Contrast media industry seeks HCFA reimbursement

June 21, 2000

Companies say patients are the ones hurt by rulesDespite the looming deadline, contrast media companies still hope to persuade the Health Care Financing Administration that contrast media is a valuable imaging device worthy of its own codes

Companies say patients are the ones hurt by rules

Despite the looming deadline, contrast media companies still hope to persuade the Health Care Financing Administration that contrast media is a valuable imaging device worthy of its own codes and reimbursement rates.

HCFA, which administers the Medicare and Medicaid systems, has proposed a new outpatient payment system. Originally, the new system was slated to become effective July 1, but now will go into effect Aug. 1. The system is based on ambulatory payment classifications (APCs). HCFA announced at the beginning of this month that the new codes were postponed because the agency had missed some milestones in advancing the system’s implementation.

Some industry analysts think the new codes could cut radiology services reimbursement by 30% and the changes could cause radiologists to leave hospitals to partner with or go to work for private, freestanding clinics. Medicare reimbursement is higher for procedures conducted at such clinics, which are exempt from the new government codes.

Currently, the only contrast agent use that is reimbursed by Medicare in an outpatient hospital setting is low-osmolar contrast used with CT or angiography. The Medical Imaging Contrast Agents Association (MICAA) is concerned that if HCFA doesn’t create specific reimbursement codes for contrast agents used with all modalities, clinicians will not have financial incentive to use them, and that this will create a two-level healthcare system.

Right now, contrast is reimbursed in private, freestanding clinics. In a freestanding clinic, reimbursement for the technical component of MRI with contrast agent is $1000. In a hospital, it is $388, whether contrast is used or not.

MICAA would like to see APC groupings for imaging procedures that are clinically comparable, said Lisa Saake of Mallinckrodt and cochair of MICAA’s reimbursement policy committee.

Rather than having all codes for all MR procedures under a single APC grouping, MICAA would like to see three groupings: for imaging procedures without contrast, imaging procedures with contrast, and imaging procedures first done without but followed by contrast procedures.

“MICAA would like to see a system that would pay people fairly for the materials and supplies they are using,” Saake said.

Dr. Jack Slosky of DuPont Pharmaceuticals and the second chair of the MICAA reimbursement policy committee, said lack of reimbursement for contrast imaging most often hurts elderly patients who rely predominantly on Medicare, because doctors won’t have any incentive to use it.

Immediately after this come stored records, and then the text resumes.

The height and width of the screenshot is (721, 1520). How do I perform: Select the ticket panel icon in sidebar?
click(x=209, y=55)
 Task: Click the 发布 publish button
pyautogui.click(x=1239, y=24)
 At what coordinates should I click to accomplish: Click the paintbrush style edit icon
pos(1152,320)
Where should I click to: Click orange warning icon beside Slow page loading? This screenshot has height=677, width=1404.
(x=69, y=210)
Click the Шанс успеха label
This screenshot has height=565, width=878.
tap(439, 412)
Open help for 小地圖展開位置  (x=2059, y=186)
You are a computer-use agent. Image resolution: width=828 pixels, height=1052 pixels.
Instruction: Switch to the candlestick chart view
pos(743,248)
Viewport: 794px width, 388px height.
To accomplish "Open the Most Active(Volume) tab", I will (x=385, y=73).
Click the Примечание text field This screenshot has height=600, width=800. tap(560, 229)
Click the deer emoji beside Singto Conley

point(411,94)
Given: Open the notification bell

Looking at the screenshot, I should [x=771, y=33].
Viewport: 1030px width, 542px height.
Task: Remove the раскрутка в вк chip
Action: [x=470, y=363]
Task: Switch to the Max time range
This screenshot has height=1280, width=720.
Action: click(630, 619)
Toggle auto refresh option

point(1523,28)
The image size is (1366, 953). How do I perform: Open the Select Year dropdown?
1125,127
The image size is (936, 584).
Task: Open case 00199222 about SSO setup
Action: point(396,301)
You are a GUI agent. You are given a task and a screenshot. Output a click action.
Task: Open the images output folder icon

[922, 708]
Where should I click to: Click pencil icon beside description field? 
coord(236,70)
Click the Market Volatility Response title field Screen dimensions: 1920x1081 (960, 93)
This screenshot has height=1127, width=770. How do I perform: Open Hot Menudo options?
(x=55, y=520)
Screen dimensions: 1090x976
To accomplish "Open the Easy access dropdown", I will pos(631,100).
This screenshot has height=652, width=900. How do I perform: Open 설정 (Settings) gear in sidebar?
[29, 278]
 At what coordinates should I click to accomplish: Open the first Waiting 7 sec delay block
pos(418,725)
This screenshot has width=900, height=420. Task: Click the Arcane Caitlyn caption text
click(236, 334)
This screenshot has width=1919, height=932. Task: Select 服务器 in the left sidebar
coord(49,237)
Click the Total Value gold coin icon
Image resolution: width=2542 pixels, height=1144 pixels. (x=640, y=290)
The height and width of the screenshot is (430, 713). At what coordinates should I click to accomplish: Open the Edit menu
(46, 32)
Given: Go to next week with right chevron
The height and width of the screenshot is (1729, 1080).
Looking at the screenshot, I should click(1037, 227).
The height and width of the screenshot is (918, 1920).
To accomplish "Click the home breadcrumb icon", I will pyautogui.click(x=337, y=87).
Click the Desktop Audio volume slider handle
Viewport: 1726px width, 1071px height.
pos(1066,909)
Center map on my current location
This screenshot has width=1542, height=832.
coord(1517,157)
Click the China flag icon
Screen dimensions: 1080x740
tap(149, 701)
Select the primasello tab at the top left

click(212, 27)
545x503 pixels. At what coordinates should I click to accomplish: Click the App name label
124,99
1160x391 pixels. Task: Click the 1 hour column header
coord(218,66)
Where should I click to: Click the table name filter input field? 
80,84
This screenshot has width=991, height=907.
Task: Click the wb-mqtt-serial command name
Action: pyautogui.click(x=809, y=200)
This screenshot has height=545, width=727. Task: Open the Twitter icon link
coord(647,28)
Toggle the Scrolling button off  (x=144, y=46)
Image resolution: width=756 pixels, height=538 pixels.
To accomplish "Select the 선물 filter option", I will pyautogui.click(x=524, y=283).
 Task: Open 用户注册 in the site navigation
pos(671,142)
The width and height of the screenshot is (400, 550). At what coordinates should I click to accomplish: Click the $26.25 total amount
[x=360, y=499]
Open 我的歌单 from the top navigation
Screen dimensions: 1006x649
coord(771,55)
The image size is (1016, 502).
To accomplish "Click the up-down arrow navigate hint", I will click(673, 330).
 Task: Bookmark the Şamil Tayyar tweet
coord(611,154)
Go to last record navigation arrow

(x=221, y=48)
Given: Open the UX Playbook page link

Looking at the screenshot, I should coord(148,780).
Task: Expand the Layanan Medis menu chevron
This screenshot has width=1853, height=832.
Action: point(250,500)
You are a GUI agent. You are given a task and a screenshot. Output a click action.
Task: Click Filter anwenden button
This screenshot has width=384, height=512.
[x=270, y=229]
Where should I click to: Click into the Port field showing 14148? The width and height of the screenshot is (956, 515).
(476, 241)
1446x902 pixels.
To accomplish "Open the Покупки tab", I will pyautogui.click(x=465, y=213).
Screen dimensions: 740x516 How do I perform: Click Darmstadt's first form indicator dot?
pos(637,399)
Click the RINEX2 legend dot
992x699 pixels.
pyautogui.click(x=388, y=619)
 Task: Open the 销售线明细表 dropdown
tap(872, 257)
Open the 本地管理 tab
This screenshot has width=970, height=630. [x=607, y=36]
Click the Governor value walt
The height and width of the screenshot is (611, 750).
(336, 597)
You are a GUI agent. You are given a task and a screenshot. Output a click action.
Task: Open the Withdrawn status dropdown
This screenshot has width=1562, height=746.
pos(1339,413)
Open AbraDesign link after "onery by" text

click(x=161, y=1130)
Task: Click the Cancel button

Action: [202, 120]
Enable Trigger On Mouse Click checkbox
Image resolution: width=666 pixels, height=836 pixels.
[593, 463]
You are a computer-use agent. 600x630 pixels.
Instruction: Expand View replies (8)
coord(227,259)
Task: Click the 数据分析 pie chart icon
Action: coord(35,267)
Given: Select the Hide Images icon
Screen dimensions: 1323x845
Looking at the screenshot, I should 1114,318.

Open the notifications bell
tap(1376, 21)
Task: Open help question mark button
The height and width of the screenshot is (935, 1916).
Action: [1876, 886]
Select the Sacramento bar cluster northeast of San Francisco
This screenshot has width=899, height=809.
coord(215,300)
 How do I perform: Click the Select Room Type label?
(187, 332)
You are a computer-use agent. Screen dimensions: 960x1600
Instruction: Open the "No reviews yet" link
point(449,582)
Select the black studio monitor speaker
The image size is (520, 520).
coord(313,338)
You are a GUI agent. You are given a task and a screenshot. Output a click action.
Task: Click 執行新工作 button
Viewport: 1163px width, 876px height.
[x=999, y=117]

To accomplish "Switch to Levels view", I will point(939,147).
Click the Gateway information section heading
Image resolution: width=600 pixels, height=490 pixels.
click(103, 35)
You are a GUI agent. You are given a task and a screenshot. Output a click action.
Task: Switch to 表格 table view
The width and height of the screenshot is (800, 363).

In addition, Slosky said, it also “economically hampers” contrast agent manufacturing companies, which sometimes spend in excess of $100 million in the research and development of one agent. He added that private healthcare insurers may also adjust reimbursement after HCFA’s rate decreases.

“They very frequently follow HCFA’s lead,” Slosky said.

Both Saake and Slosky said MICAA is committed to working with HCFA and other radiology groups like the American College of Radiology and the National Coalition for Quality Diagnostic Imaging Services on this issue. Last month, many representatives of these organizations met face-to-face with HCFA to discuss the issues. A HCFA spokesman did not return phone calls about the contrast agent policy.

Dr. Ernest Ring, associate dean and chief of radiology at the University of California, San Francisco, said he is concerned that hospitals will have to pinch a lot of pennies to deal with the new codes. Lower reimbursement could cause hospitals to think twice about buying capital equipment. He said that under the new APC rules, HCFA’s contribution to payment will be sharply reduced for most imaging studies done at hospital-based imaging facilities and insurance companies’ copayments to hospitals will need to be much greater than they would be at independent, freestanding clinics.

“Hospitals will stop being profit centers and start being cost centers,” Ring said.

The most valuable preparation hospital administrators can make for the new APCs is to learn them. USCF has hired a consultant to advise them on how to organize outpatient services in light of the new changes, Ring said.

“The most important thing a radiologist can do is to study the APCs so the consultants aren’t just telling you what to do, but so you can ask questions and understand in advance what the issues are as they affect you,” Ring said.